2018.02.22 – Agile-ish Game Development w/ Scrum

A primer on Scrum

Waterfall-model-4
Source: https://blog.ganttpro.com/en/waterfall-project-management-methodology-pros-and-cons/

Today we will be tackling a topic many of your may have heard of, SCRUM. Some call it agile development, some lean, others yet have referred to it as Kanban practices. All of them are fulfilling a certain need to move away from traditional management, often called waterfall management due to the way it plans, schedule and executes projects.

SCRUM has been the preferred management methodology for software development for a while.  However, it has only “recently” started making its way into the gaming industry.

The core philosophy revolves around iterating over the same product and continuously deliver a stable version (release) of it after each iteration cycle.

1600px-Scrum_process.svg
Source: https://en.wikipedia.org/wiki/File:Scrum_process.svg

It also aims to empower cross-disciplinary teams to work more efficiently together to create value for the client/product owner, as well as highlighting costly problems in the production pipeline one may overlook when the disciplines are working separately.

Implementing Scrum in student production groups

Using some of the scrum methodology in our group has helped straighten out the production pipeline and improved communication between team members in regards to feature development. On the flip-side, most of us were not familiar enough with Scrum to implement it correctly, or fully benefit from its core principles.

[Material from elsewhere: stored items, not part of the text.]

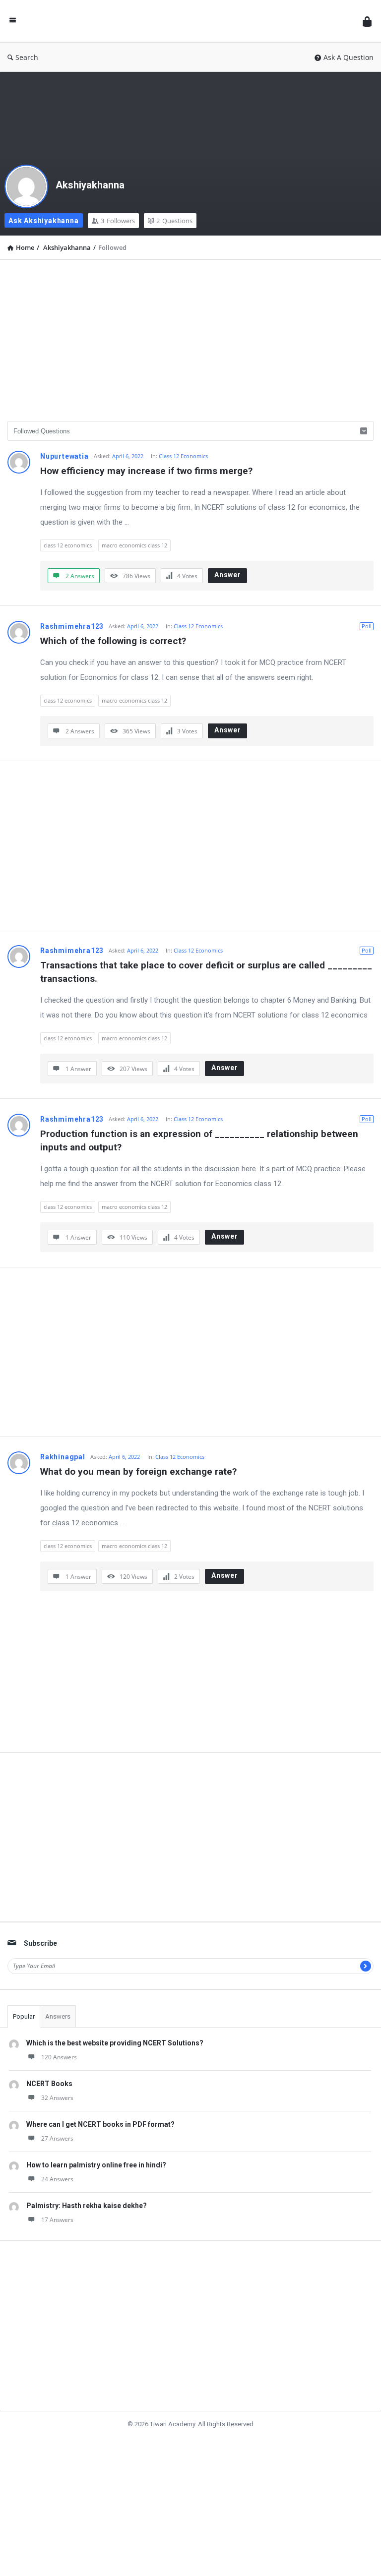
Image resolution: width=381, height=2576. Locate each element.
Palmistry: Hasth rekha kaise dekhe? (86, 2206)
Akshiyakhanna (90, 185)
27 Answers (57, 2138)
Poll (367, 626)
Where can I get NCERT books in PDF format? (100, 2124)
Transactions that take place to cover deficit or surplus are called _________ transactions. (207, 971)
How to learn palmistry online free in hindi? (96, 2165)
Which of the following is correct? (113, 641)
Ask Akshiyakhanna (43, 221)
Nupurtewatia (64, 456)
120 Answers (59, 2057)
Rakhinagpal (62, 1457)
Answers (57, 2016)
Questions (174, 220)
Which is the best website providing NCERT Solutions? (114, 2043)
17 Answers (57, 2220)
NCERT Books (49, 2084)
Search (26, 57)
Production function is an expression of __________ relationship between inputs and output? (200, 1140)
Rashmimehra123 (72, 626)
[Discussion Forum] (192, 21)
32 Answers (57, 2098)
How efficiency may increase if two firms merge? (146, 471)
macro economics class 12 (134, 545)
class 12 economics (68, 545)
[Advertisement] (190, 336)
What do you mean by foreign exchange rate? (138, 1471)
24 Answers (57, 2179)
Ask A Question (348, 57)
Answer (227, 575)
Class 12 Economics (183, 456)
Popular (24, 2016)
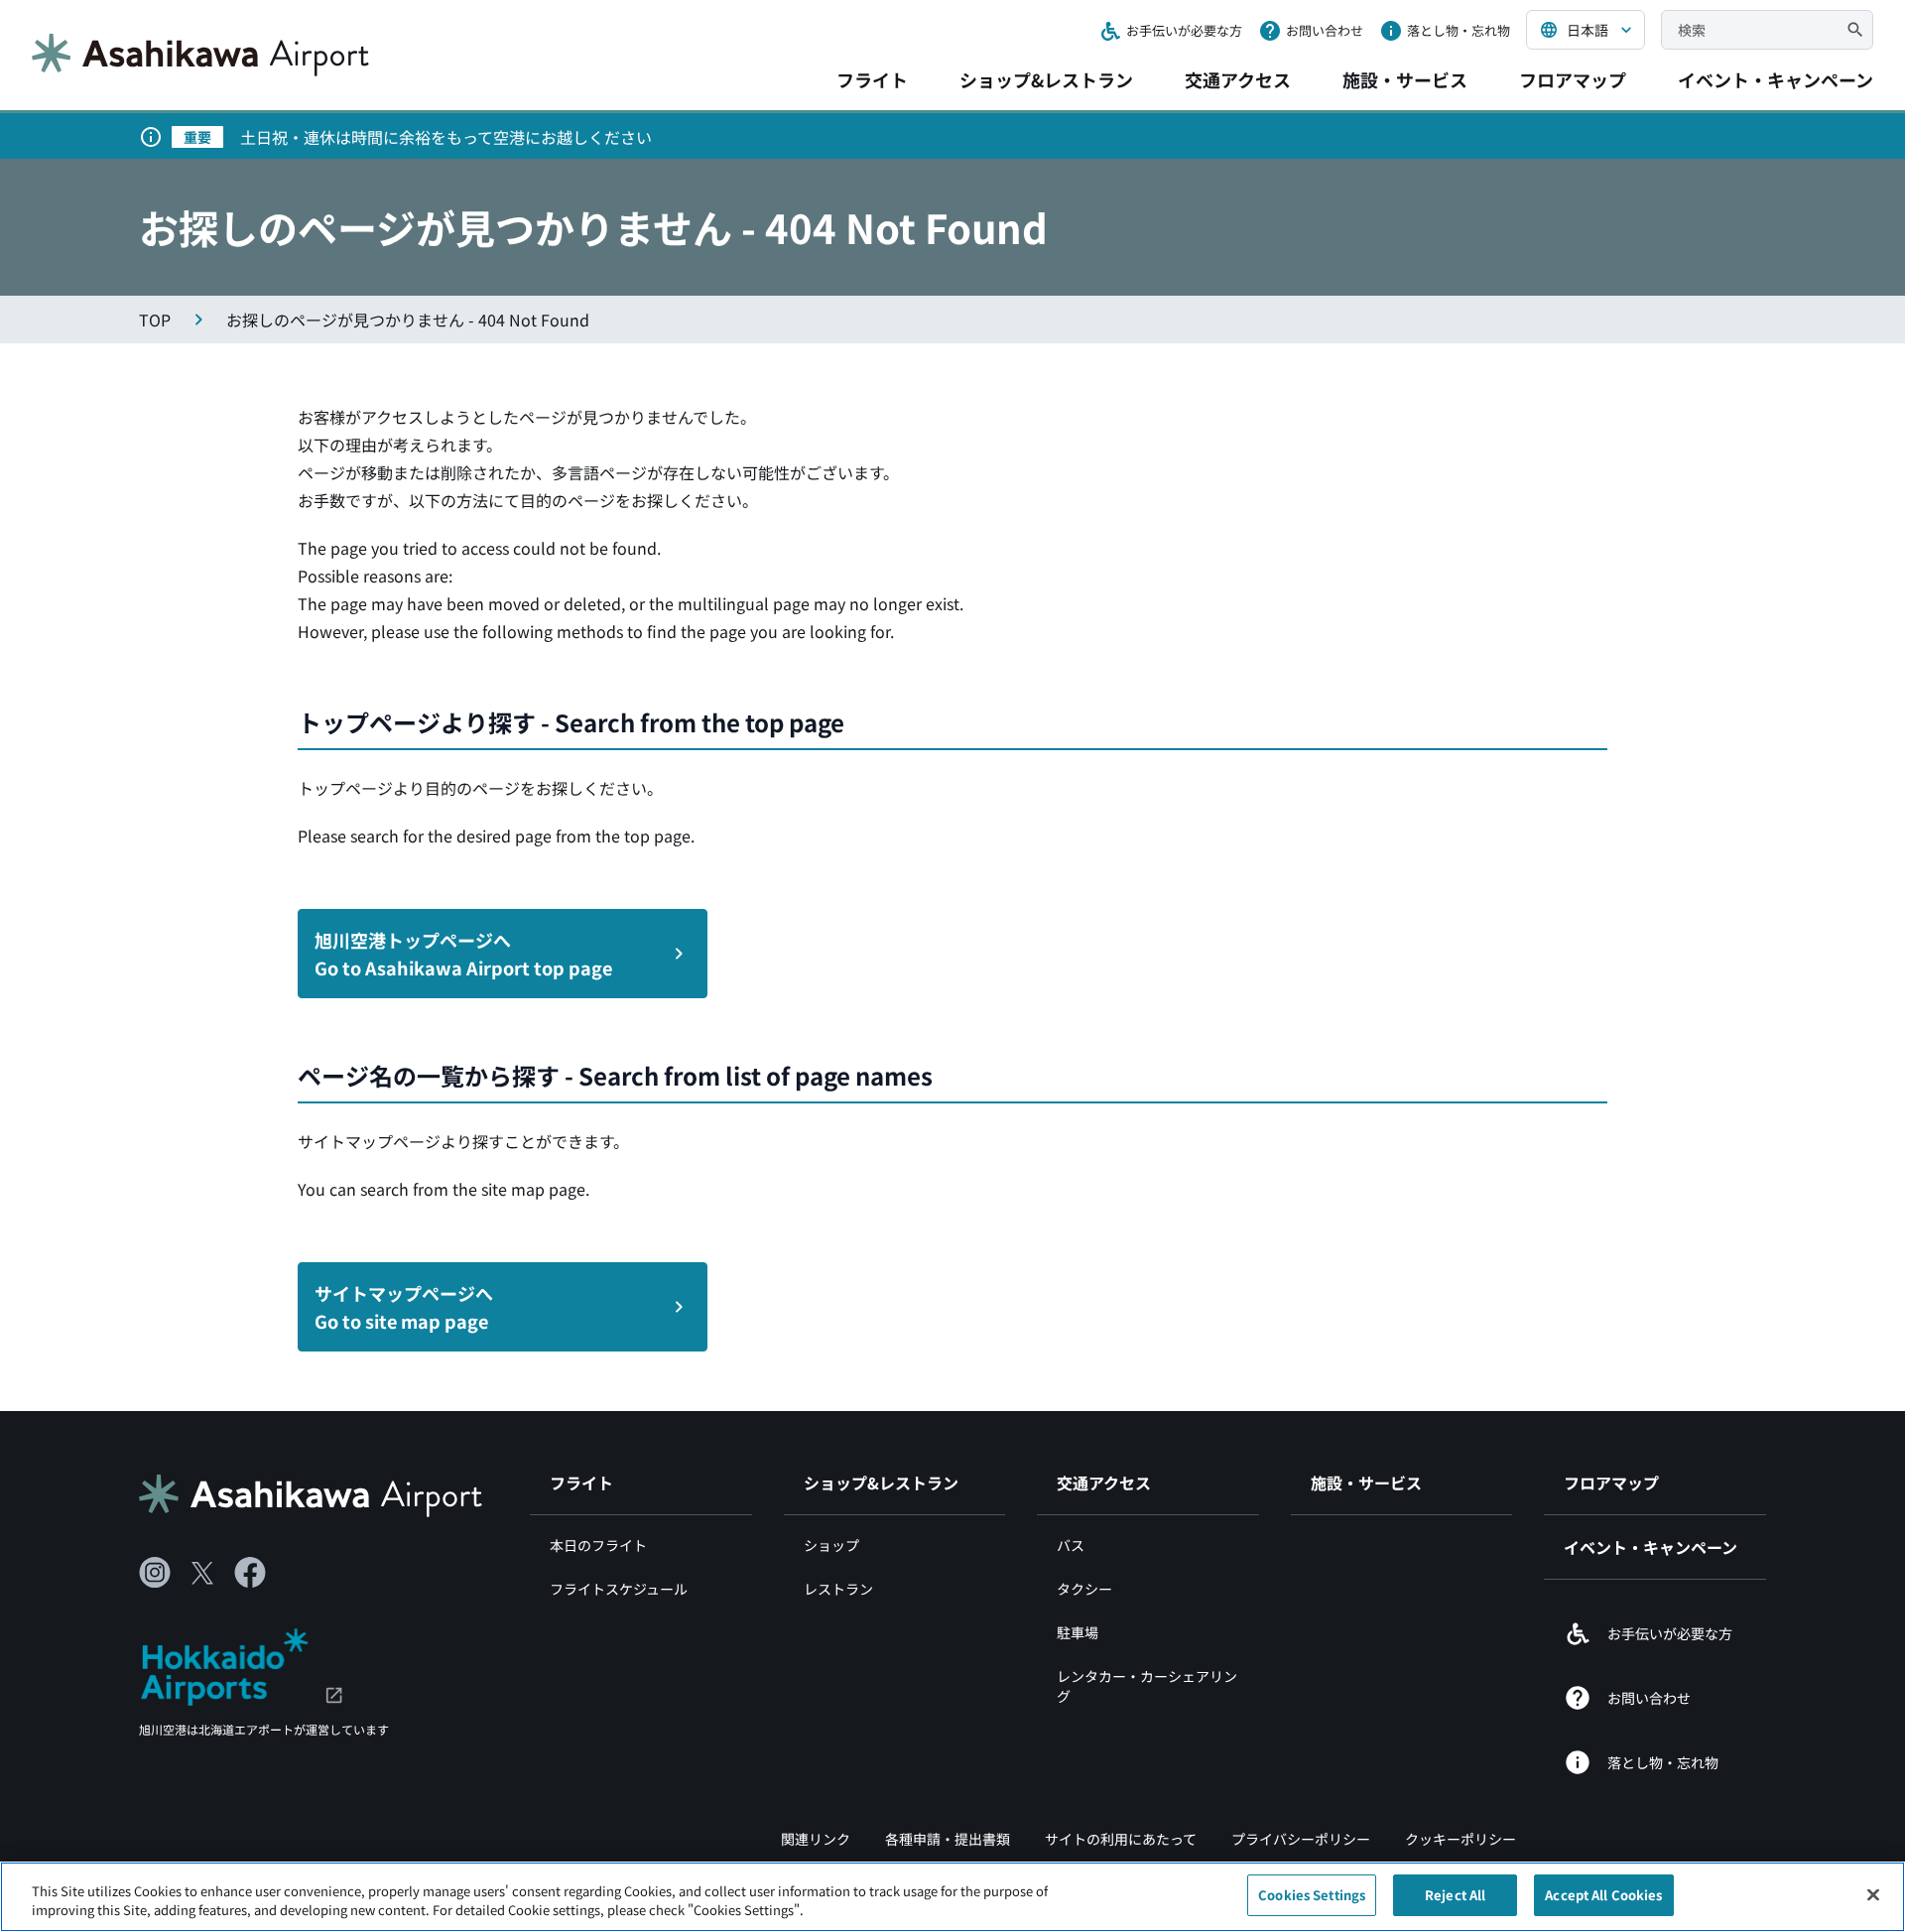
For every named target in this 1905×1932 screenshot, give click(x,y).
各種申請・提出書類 (947, 1839)
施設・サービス (1404, 79)
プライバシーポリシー (1300, 1839)
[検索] (1855, 30)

Therefore I would consider the first production a trial run for using Scrum as a successful failure. In other words, it presented its advantages while allowing us to fail quickly and learn enough about it fundamentals to properly use it during our next project.

While this situation is evidently less than ideal, the progress it enabled for our workflow has been invaluable. Coming from a traditional management background and having now read up on the topic (Agile Game Development with Scrum by Clinton Keith), I can say with confidence that the scrum methodology brings more advantages to the teams who will decide to use it, than it has drawbacks.

This being said, it is important to keep in mind that Scrum is a highly flexible framework which needs to be adapted to one’s working culture.  It is this adaption that will lead to better development practices in the long run.